** TASK **
Copy the records word for word, from their first line through the line containing "I will pos(1465,509).", and stop there.

Dataset records:
◇ ◇ ◇ ◇ ◇ ◇ ◇

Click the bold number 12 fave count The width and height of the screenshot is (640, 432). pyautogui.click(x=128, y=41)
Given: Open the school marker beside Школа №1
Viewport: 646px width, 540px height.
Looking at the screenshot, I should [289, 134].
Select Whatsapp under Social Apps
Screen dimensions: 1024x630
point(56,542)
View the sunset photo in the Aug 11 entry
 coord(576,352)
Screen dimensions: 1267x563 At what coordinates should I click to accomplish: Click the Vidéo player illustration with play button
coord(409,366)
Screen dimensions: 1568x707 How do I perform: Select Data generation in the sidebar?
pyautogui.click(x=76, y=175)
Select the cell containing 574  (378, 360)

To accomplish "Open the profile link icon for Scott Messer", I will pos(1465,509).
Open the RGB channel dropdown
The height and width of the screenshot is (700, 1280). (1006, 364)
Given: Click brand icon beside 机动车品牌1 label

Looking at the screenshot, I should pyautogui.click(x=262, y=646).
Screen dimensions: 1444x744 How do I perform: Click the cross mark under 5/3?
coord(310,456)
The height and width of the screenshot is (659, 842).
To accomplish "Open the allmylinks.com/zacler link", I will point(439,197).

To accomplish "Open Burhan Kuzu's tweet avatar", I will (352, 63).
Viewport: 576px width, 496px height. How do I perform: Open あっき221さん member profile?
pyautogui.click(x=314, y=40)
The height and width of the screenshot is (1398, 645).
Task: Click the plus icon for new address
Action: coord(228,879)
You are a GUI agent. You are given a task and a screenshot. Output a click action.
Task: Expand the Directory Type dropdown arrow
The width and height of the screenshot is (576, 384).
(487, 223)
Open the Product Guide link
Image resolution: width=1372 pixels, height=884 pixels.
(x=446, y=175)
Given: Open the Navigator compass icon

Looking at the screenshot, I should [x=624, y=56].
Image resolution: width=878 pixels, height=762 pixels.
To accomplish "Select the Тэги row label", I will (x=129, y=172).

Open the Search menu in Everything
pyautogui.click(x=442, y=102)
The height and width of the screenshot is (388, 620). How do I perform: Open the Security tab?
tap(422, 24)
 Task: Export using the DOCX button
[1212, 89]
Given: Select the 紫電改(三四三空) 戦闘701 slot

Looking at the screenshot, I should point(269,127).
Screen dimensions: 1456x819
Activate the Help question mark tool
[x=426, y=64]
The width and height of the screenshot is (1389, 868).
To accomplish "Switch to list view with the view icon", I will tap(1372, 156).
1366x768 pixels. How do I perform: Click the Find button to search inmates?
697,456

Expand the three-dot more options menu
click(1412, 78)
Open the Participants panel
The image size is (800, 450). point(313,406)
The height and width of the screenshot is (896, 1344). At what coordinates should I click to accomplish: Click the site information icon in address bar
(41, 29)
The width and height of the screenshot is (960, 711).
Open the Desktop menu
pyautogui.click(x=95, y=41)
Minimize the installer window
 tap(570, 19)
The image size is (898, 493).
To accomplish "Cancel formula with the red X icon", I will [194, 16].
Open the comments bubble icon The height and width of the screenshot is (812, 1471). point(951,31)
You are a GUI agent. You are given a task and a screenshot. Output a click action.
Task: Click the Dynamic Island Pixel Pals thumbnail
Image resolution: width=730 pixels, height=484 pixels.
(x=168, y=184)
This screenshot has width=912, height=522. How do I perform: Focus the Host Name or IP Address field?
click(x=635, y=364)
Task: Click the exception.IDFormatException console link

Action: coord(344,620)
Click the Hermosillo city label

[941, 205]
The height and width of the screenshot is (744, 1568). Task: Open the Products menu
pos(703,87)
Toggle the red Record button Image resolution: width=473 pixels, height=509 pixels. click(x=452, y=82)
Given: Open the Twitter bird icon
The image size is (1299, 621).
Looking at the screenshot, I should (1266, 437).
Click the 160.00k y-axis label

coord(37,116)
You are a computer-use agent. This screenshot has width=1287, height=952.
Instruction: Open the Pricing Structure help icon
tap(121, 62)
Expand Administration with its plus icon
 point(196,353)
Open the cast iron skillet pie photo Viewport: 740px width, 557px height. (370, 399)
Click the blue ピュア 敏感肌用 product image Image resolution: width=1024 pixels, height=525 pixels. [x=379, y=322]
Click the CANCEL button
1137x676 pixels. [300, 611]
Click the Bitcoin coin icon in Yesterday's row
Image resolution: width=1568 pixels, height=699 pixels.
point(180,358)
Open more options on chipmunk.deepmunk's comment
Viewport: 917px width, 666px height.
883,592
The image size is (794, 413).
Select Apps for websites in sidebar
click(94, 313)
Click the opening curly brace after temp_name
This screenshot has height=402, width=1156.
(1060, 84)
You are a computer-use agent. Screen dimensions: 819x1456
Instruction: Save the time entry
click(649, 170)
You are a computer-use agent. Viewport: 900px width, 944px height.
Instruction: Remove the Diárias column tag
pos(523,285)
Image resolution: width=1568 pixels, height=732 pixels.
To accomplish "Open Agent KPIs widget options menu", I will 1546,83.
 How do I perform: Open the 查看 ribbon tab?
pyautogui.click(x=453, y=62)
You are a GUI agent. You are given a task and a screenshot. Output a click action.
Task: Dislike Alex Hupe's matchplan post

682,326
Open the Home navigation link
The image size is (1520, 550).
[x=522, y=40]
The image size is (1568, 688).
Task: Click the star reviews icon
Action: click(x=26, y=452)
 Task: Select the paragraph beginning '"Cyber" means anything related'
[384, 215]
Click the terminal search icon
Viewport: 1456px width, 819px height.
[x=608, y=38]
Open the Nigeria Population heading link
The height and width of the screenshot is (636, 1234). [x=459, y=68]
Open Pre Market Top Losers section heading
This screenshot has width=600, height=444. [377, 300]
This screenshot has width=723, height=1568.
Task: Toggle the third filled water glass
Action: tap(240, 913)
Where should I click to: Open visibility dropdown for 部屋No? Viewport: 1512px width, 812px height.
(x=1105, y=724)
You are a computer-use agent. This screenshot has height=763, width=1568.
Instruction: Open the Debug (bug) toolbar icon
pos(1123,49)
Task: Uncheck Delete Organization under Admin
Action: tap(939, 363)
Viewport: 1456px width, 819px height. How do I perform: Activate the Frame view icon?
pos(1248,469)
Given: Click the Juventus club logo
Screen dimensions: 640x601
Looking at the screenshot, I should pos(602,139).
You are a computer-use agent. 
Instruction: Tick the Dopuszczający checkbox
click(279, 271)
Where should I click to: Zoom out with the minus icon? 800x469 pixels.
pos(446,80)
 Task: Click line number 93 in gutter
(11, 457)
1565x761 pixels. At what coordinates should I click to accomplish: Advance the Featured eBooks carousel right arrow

◇ ◇ ◇ ◇ ◇ ◇ ◇

** THE SOLUTION **
Click the bold number 12 fave count The width and height of the screenshot is (640, 432). pyautogui.click(x=128, y=41)
Given: Open the school marker beside Школа №1
Viewport: 646px width, 540px height.
Looking at the screenshot, I should [289, 134].
Select Whatsapp under Social Apps
Screen dimensions: 1024x630
point(56,542)
View the sunset photo in the Aug 11 entry
 coord(576,352)
Screen dimensions: 1267x563 At what coordinates should I click to accomplish: Click the Vidéo player illustration with play button
coord(409,366)
Screen dimensions: 1568x707 How do I perform: Select Data generation in the sidebar?
pyautogui.click(x=76, y=175)
Select the cell containing 574  (378, 360)

To accomplish "Open the profile link icon for Scott Messer", I will pos(1465,509).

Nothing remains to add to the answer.